Dungeons and Dragons is built from the communal cannon of trope and pop culture. The quests of Tolkien, the horror of Lovecraft. This makes it a perfect place to explore storytelling functions, plot, and narrative structure. The players construct a tale together, and that thrives on common ground. For me, as an aspiring writer, there is no better way to explore familiar stories. A powerful merchant hoards riches untold? Hire a crew and begin a heist. Our companion is slain in cold blood? A revenge quest is born. The farm of my birth is burnt down? A hero’s journey begins. 

Playing pretend becomes less of a respected activity as we age, and adults have very few avenues for social play. I think this is broadly a shame to all grownups everywhere and, more specifically, a huge detriment to writers—those in the business of making things up and writing them down. Accurately communicating our imagination is integral to the craft, and the framework of a game frees us from blank word documents and judgmental notebooks.
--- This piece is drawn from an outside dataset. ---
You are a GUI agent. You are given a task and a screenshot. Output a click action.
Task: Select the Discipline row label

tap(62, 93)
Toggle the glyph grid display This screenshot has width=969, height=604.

By gamifying imagination and emphasising improvisation D&D offers something that writing alone cannot. Lucid, immediate, free-flowing story devoid of self-doubt, retractions, and wastebins brimmed with balled up first drafts. 
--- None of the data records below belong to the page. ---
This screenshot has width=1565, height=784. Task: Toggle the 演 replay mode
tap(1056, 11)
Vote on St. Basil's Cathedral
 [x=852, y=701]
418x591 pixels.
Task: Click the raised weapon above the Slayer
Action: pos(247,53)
Writing is often isolating, and when trying to ache out words, the page can feel far removed from the story. Feedback only offered by long-suffering partners pressganged into being a test audience. Within a shared safe space of concrete imagination, however, responses are instantaneous. Like any good story, the artifice of page or rules quickly falls away. I feel down in the dirt, working with friends building a narrative, sharing in treasures, triumphs, and failures. The fundamental writing question of ‘what happens next?’ is still being begged only within communal roleplay I do not feel so alone in answering it.

Ethan is a BA Creative Writing student at Birkbeck. He spends his days arranging words in the hopes of one day doing it professionally. He is trying to write poetry that does not rhyme and, under his tutors’ recommendation, is trying to read books that do not feature dragons.